The effort was buoyed by the renewed interest in multicultural approaches to university education. Through interdisciplinary breadth requirements, college administrators encouraged undergraduates of all backgrounds to explore the history, culture, and beliefs of different peoples, including the Jews. Whether in less formal interdepartmental programs or full-fledged academic departments, Jewish Studies courses welcomed students from across the religious spectrum. Students can now earn an undergraduate degree in Jewish Studies, and several universities offer graduate training as well.

Most powerfully, the rise of Jewish Studies programs in the last generation has been made possible by the financial support of Jewish community foundations, agencies, and philanthropists. What Zunz originally envisioned as a departure from Jewish community support has developed into a vital “town-gown” partnership. In both private colleges and cash-strapped public universities, Jewish Studies programs have relied upon Jewish community support to ensure that department chairs and directors have the resources necessary to offer a rigorous Jewish Studies curriculum.

At San Francisco State University, community funding is even more critical. In a university political culture that often denigrates Israel and Zionism, the Jewish Studies Program serves as an academic home for high-level scholarship and teaching. With community support, including support from Koret , for example, the San Francisco State Jewish Studies Program has been able to launch a brand-new course this semester on Israeli cinema, part of our expanding academic focus on Israel Studies. 

In the broadest sense, community support helps the S.F. State Jewish Studies Program achieve its three core objectives:

   1. Provide university-level Jewish Studies education to undergraduates of all religious and ethnic backgrounds;
   2. Raise the intellectual level of campus discourse on Jews, Judaism, Israel, and Zionism by offering rigorous, academic courses on these subjects;
   3. Serve the surrounding Bay Area community with university-level Jewish Studies research, teaching, and outreach.
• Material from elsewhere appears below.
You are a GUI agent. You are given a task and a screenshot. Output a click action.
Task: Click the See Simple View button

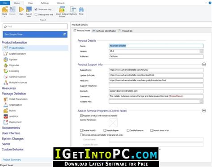(35, 34)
As part of a growing national movement that combines community service with classroom education, the S.F. State Jewish Studies Program will launch the Bay Area Jewish Service Learning Project this winter, the first graduate certificate program in Jewish service learning. In partnership with the Bureau of Jewish Education and in collaboration with Spark: Partnership for Service, funded by the Richard & Rhoda Goldman Fund, the project will train Jewish community professionals in the mechanics of creating and running service-learning programs in their respective agencies, offer university-level education in Jewish texts related to community service, and provide participants with opportunities to meet and interact with similar-minded colleagues.

Jewish service-learning students gain by becoming better-informed workers, while the Jewish community benefits from more knowledgeable and engaged volunteers. As the graduate certificate program develops, people of all ages and interests will have the opportunity to serve the Jewish community, learn about the Jewish origins of their service, and achieve, simultaneously, the goals of both the university and the Jewish community.

The strong relationship between Jewish Studies programs and the community echoes the wisdom of former Supreme Court Associate Justice Louis Brandeis, who built his own intellectual career on the notion that civic engagement as an American citizen demanded strong Jewish values as well. Two community funders, the Koret Foundation and the Taube Foundation for Jewish Life & Culture, employed Brandeis’s quote “T o be better Americans, we must become better Jews” in a recent essay contest run by the Jewish Community Federation’s Endowment Fund. These funders and others are helping to develop a university-community relationship that, like Brandeis himself, affirms the importance of both.

Marc Dollinger is Richard and Rhoda Goldman Chair in Jewish Studies and Social Responsibility at San Francisco State University.